_BasePageElement(
documentai_object: typing.Union[
google.cloud.documentai_v1.types.document.Document.Page.Paragraph,
google.cloud.documentai_v1.types.document.Document.Page,
google.cloud.documentai_v1.types.document.Document.Page.Token,
google.cloud.documentai_v1.types.document.Document.Page.Block,
google.cloud.documentai_v1.types.document.Document.Page.Symbol,
],
_page: google.cloud.documentai_toolbox.wrappers.page.Page,
)
Base class for representing a wrapped Document AI Page element (Symbol, Token, Line, Paragraph, Block).
Properties
_text_segment
Page element text segment.
hocr_bounding_box
hOCR bounding box of the page element.
text
Text of the page element.
Methods
_get_children_of_element
_get_children_of_element(
potential_children: typing.List[
google.cloud.documentai_toolbox.wrappers.page._BasePageElement
],
) -> typing.List[google.cloud.documentai_toolbox.wrappers.page._BasePageElement]

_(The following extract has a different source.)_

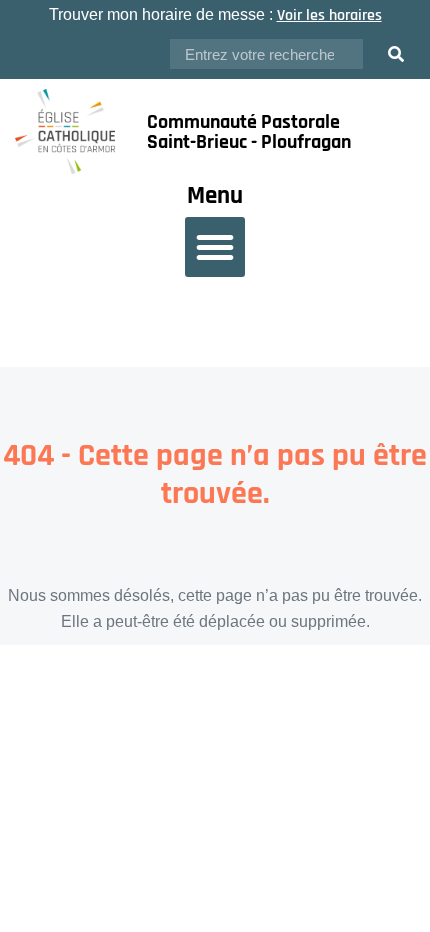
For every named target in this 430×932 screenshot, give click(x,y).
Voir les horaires (329, 15)
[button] (215, 247)
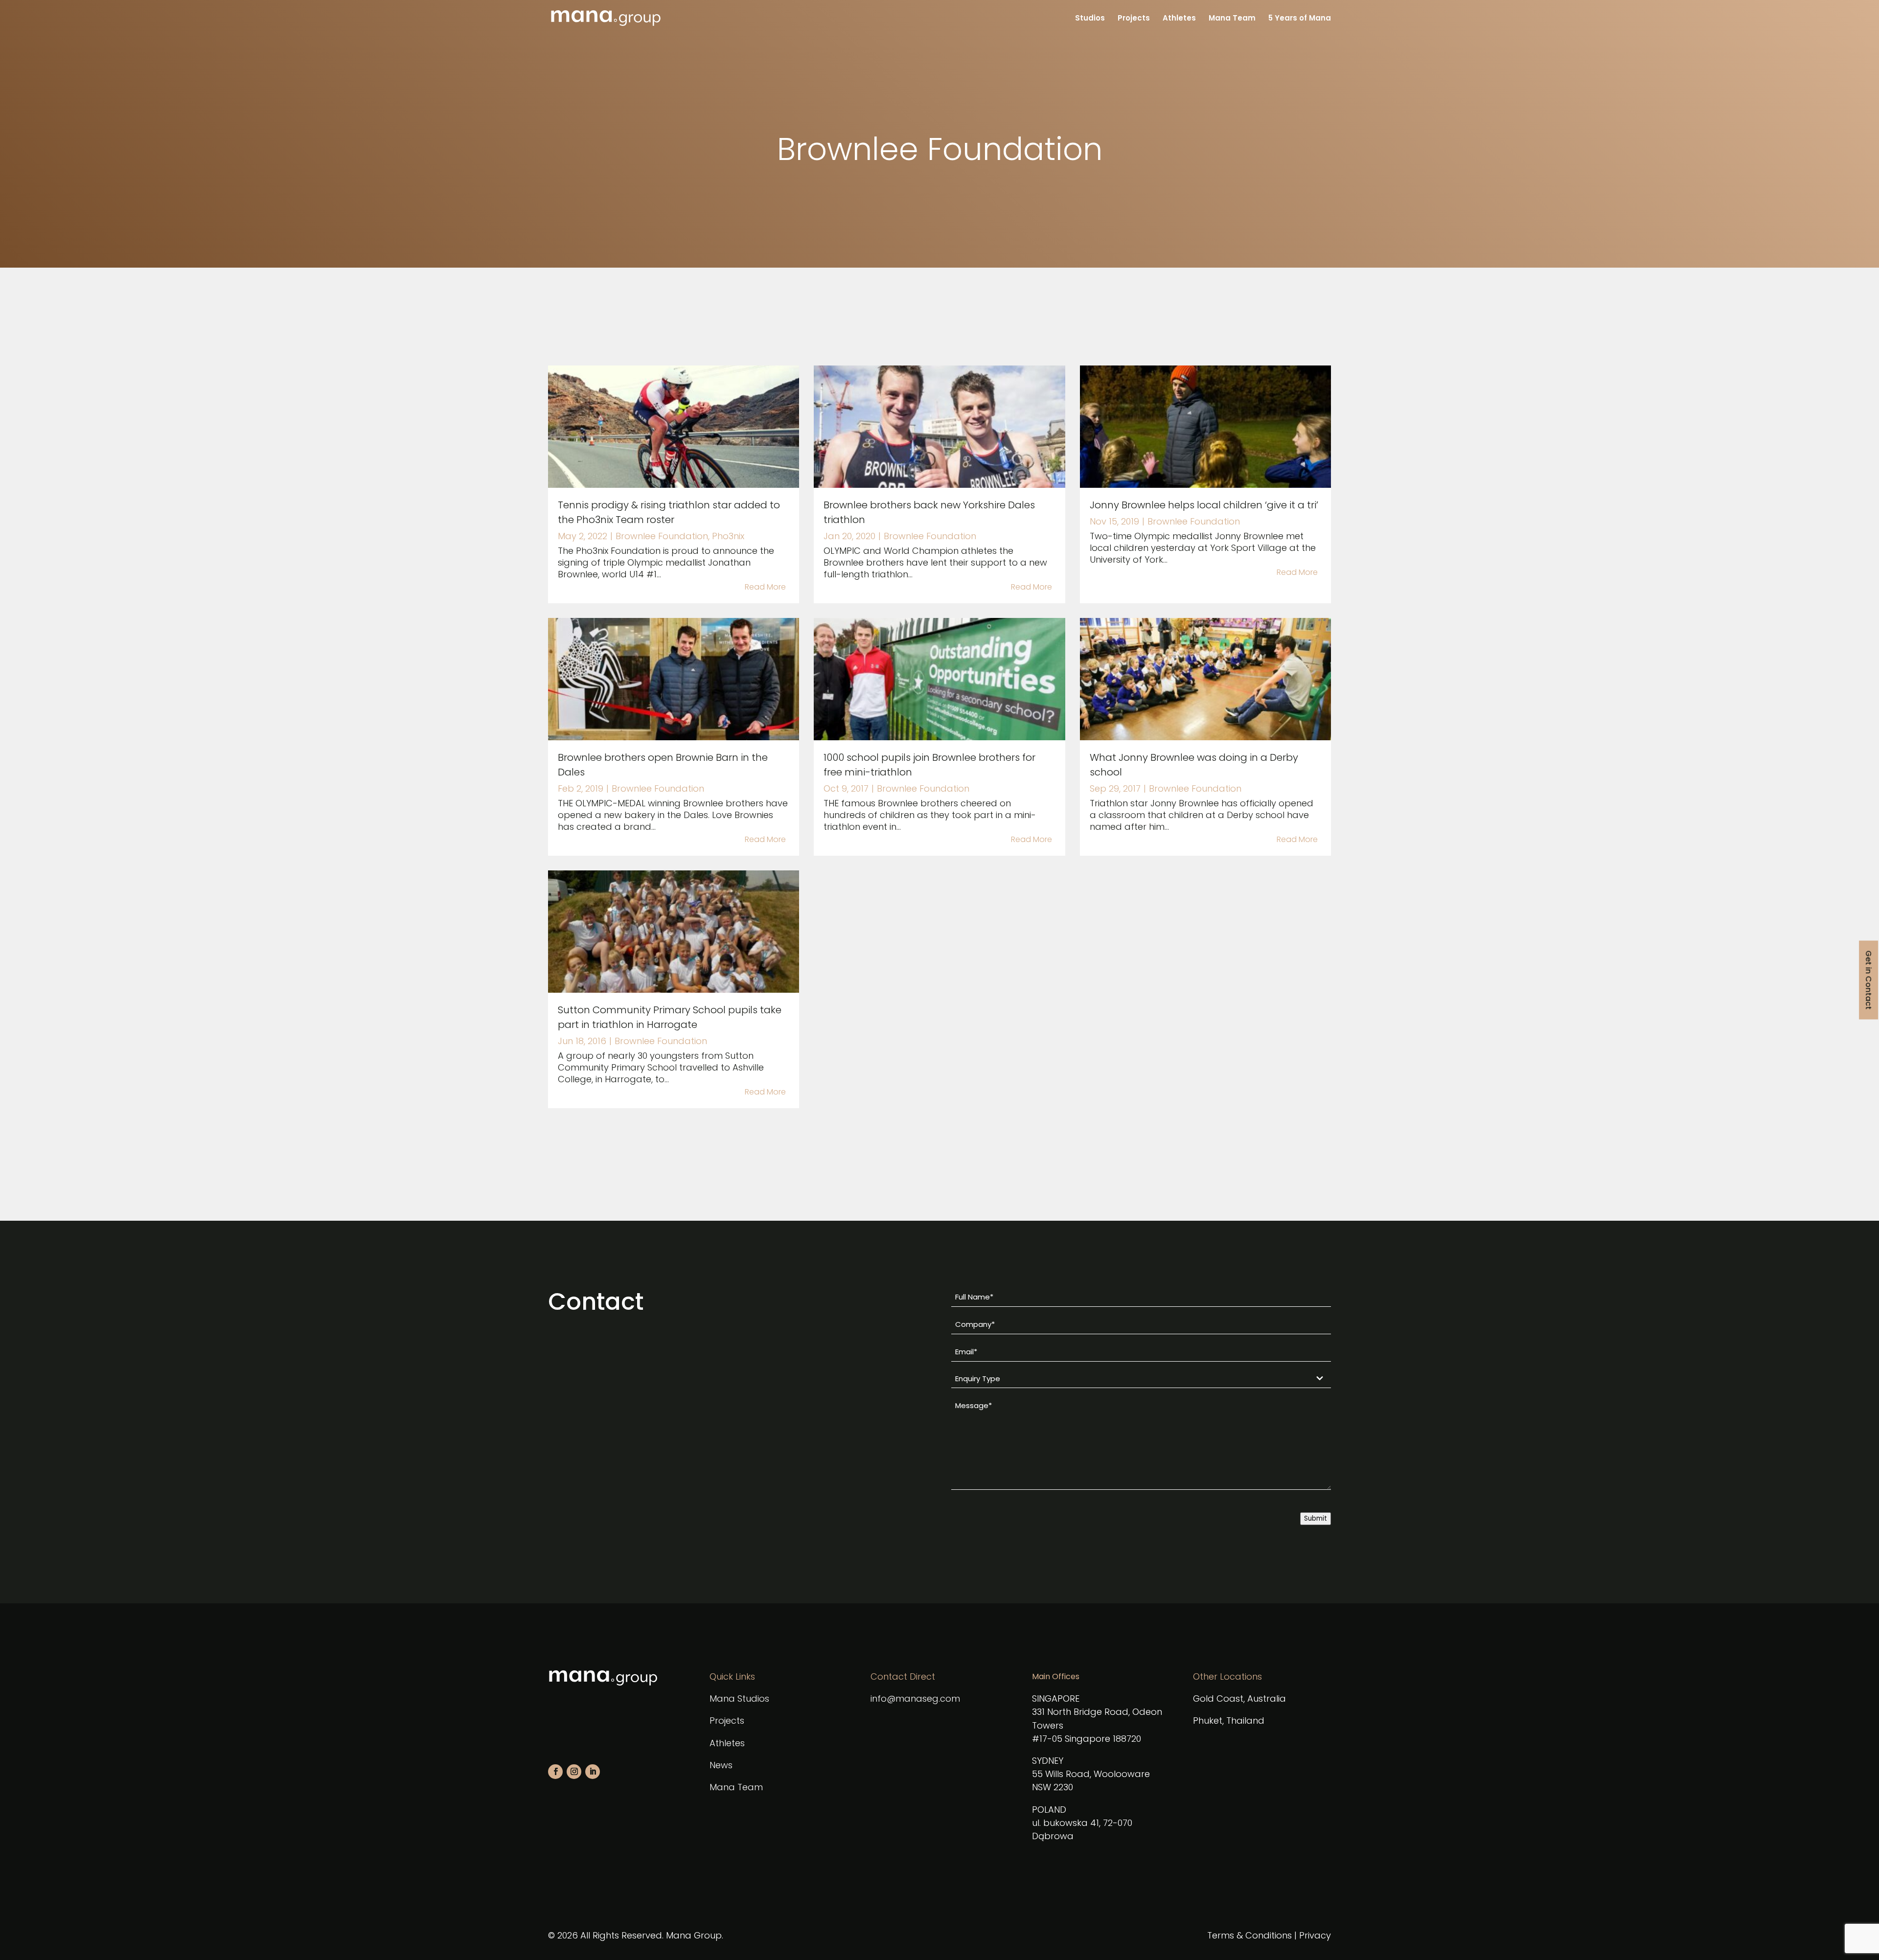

Filters potential child elements to identify only those fully contained within this element.
This method iterates through a list of potential child elements, checking if their start and end indices fall completely within the start and end indices of this element. Elements that are only partially contained or entirely outside this element's range are excluded.
Parameter | |
---|---|
Name | Description |
potential_children |
List[_BasePageElement]
Required. A list of wrapped page elements (e.g., words, lines, paragraphs) that could potentially be children of this element. |
Returns | |
---|---|
Type | Description |
List[_BasePageElement] |
A new list containing only the wrapped page elements that are fully contained within this element, maintaining their original order. |